Business and Personal Development

Sunday, October 15, 2006

The Origin of Wealth, Eric D. Beinhocker


Random House - £25

ISBN: 0-7126-7658-9



R-evolutionary economics

I have a short attention span. I do not like long books. Mr Beinhocker’s volume spans more than 500 pages, including notes and index. I approached with trepidation.

I could not put this book down. Whether or not you are the least bit interested in economics, you will enjoy every page. Well, maybe not the index, unless you also enjoy reading telephone directories.

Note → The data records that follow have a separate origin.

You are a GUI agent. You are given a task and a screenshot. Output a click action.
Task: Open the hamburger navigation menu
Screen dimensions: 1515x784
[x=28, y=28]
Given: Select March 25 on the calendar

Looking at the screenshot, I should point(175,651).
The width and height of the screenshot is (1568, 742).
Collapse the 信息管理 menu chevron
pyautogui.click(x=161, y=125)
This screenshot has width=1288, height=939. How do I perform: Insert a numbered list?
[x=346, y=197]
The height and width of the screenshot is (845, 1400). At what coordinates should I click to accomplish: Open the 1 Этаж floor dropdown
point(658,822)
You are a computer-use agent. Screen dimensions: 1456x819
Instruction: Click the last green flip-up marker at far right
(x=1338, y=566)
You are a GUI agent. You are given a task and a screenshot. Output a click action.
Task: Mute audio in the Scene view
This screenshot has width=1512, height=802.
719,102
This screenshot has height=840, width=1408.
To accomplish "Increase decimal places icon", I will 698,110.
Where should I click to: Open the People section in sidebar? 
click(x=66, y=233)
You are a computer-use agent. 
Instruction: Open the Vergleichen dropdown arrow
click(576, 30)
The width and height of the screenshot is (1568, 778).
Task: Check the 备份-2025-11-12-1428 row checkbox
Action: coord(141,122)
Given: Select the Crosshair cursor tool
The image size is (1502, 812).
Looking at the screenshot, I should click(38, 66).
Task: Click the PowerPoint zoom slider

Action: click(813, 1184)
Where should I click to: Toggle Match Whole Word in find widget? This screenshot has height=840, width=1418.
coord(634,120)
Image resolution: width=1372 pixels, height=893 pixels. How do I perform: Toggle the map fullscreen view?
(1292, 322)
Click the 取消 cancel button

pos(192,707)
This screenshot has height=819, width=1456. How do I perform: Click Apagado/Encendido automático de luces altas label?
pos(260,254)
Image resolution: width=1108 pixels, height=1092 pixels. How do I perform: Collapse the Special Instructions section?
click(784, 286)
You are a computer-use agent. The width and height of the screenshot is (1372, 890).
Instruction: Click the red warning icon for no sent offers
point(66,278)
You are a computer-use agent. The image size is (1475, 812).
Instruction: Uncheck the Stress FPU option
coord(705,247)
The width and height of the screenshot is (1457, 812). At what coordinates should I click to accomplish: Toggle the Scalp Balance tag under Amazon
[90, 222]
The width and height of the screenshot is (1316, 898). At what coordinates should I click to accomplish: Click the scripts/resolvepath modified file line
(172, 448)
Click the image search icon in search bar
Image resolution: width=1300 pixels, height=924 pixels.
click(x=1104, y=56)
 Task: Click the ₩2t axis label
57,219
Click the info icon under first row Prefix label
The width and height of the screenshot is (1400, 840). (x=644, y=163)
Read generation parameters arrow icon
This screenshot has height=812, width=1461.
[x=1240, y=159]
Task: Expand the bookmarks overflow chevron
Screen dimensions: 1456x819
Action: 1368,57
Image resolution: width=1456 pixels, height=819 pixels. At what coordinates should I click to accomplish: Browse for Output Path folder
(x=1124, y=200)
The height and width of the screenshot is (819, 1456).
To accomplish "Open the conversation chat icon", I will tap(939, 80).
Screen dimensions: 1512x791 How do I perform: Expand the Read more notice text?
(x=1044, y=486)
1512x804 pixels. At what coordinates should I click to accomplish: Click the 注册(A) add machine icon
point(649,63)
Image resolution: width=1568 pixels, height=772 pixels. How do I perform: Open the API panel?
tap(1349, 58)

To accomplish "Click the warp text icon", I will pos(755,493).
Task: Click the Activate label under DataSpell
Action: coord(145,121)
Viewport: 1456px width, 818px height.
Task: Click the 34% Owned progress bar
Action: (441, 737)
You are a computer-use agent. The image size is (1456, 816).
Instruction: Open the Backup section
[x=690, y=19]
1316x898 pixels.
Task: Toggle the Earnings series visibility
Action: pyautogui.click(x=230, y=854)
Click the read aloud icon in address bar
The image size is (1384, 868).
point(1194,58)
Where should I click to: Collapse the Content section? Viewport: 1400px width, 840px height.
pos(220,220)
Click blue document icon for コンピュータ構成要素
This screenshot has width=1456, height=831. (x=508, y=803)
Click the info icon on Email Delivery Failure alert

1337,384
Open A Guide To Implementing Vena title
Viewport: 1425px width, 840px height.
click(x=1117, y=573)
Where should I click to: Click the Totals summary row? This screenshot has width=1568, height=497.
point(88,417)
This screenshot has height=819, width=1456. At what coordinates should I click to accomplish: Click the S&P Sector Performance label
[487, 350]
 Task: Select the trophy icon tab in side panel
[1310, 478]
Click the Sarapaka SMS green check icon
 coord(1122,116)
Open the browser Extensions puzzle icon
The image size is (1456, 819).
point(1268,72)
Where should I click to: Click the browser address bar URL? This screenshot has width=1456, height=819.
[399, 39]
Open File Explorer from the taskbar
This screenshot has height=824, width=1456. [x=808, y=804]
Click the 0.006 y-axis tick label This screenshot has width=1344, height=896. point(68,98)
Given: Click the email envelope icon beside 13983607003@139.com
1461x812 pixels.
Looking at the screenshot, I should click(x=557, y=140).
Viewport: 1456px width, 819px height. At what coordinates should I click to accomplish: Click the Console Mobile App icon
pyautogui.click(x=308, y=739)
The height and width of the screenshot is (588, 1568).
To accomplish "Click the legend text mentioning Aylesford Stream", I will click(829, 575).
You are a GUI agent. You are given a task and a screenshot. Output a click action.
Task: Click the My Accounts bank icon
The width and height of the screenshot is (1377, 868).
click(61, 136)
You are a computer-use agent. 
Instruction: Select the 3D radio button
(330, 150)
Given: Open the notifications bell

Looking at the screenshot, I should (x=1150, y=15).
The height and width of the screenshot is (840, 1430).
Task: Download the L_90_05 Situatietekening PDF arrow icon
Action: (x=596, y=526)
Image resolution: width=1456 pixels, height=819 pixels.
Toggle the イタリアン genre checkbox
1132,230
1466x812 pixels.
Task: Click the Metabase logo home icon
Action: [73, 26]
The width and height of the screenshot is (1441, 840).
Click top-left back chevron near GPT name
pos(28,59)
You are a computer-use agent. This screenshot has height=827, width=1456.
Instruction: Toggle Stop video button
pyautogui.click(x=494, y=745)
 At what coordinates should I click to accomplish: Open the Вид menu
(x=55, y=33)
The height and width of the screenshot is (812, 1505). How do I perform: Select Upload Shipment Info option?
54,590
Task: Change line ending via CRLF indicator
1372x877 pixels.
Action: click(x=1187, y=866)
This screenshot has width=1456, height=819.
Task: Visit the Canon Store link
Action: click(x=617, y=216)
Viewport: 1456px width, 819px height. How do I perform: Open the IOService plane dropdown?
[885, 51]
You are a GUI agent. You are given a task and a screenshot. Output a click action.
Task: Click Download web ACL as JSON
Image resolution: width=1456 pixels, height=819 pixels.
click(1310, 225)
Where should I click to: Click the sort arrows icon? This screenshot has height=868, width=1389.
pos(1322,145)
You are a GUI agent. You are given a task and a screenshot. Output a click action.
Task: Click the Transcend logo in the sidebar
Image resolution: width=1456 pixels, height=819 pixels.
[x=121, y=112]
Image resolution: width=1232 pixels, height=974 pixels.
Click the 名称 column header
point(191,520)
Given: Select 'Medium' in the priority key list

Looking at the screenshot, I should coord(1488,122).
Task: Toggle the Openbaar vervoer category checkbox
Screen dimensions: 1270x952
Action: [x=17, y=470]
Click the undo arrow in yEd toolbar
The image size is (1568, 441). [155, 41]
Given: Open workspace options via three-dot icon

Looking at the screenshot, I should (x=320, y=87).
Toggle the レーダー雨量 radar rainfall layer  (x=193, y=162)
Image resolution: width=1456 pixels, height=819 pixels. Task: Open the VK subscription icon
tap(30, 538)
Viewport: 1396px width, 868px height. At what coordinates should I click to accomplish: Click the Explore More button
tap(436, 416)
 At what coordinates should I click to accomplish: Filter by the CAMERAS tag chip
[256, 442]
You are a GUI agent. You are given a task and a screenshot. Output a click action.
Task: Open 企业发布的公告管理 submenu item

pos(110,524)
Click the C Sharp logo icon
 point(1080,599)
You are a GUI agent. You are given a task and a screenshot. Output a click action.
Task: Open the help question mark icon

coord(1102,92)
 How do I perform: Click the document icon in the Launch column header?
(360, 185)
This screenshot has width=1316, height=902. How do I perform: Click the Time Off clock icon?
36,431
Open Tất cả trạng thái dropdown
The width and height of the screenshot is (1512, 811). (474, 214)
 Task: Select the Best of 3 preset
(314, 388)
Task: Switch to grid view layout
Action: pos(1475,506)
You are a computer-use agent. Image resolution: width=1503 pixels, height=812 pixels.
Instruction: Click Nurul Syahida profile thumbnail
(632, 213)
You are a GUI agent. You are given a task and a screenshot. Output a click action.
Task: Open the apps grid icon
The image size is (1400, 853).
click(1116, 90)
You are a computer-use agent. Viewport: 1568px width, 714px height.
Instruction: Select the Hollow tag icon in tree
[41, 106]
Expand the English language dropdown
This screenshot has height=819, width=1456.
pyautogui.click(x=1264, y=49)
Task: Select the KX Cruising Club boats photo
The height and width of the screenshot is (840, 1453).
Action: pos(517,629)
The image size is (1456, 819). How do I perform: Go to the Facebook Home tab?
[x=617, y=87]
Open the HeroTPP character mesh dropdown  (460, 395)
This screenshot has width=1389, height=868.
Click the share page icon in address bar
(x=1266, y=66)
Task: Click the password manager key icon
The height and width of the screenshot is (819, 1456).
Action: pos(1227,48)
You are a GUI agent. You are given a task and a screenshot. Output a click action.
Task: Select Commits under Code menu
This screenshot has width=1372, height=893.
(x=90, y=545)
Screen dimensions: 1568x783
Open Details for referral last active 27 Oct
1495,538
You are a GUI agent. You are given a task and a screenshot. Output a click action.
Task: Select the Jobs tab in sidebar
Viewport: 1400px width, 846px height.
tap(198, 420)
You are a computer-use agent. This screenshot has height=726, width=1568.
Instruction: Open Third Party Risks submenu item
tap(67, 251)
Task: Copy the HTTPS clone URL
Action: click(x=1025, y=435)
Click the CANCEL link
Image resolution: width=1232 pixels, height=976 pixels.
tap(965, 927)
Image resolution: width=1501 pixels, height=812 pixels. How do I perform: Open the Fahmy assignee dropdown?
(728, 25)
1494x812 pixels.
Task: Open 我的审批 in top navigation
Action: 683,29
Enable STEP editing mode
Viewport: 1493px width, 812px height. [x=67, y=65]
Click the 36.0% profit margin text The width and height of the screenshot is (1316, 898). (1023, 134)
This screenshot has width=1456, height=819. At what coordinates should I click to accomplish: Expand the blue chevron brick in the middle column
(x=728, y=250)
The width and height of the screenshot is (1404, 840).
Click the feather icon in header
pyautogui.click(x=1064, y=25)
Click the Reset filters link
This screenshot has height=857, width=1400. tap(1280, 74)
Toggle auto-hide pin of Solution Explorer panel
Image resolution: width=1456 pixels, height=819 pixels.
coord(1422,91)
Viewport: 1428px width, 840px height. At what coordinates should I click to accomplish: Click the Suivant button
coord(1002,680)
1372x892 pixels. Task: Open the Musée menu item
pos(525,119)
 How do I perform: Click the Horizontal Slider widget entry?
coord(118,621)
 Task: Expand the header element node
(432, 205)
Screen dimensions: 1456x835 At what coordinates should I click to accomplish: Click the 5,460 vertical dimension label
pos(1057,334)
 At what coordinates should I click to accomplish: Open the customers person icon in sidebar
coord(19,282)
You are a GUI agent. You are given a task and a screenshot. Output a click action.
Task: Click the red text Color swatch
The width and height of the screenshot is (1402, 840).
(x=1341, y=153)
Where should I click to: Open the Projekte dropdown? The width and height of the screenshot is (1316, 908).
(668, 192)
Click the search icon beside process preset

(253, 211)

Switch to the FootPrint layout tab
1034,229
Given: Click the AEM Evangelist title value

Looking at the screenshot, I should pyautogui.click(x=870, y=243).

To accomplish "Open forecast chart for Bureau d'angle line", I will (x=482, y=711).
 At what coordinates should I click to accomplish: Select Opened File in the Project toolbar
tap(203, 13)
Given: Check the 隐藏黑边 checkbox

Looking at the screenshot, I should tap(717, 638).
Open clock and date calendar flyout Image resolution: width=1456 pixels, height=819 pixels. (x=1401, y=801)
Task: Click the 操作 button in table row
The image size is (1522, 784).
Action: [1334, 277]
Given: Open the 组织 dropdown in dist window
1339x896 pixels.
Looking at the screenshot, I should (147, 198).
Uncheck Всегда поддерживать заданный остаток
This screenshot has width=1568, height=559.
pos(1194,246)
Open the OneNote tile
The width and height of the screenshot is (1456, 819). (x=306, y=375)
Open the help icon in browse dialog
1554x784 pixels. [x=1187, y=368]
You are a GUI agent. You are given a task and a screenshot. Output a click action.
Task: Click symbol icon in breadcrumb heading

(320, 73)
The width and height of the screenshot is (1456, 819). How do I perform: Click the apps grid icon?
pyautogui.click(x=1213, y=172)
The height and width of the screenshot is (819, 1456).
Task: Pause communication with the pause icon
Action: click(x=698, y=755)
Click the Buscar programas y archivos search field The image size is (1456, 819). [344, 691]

Not content with exploring economics, Eric D. ranges around the whole of human society, including much of its history and pays a lot of attention to evolution. Indeed, the evolutionary nature of economics is his main theme and he uses actual evolution and computer-simulated experiments to illustrate and support his arguments.

From ‘The Promised Land’ (the world’s biggest garbage dump, located near Manilla), taking in Karl Sim’s block people and Epstein and Axtell’s ‘Sugarscape’ and analysing ‘Big Man’ versus ‘Market’ economies along the way, we are offered a new perspective – Complexity Economics.

I have long wondered why it is that opposing political parties are able to come up with ‘experts’ to support their (often totally opposite) views on how to handle the economy. Surely, I wondered, there must be a ‘right’ answer to economic questions?. Thanks to Mr Beinhocker, I now see that the problem is not the economy but rather the hopelessly unscientific approach that is conventional economics.

The best holiday read I have enjoyed in years.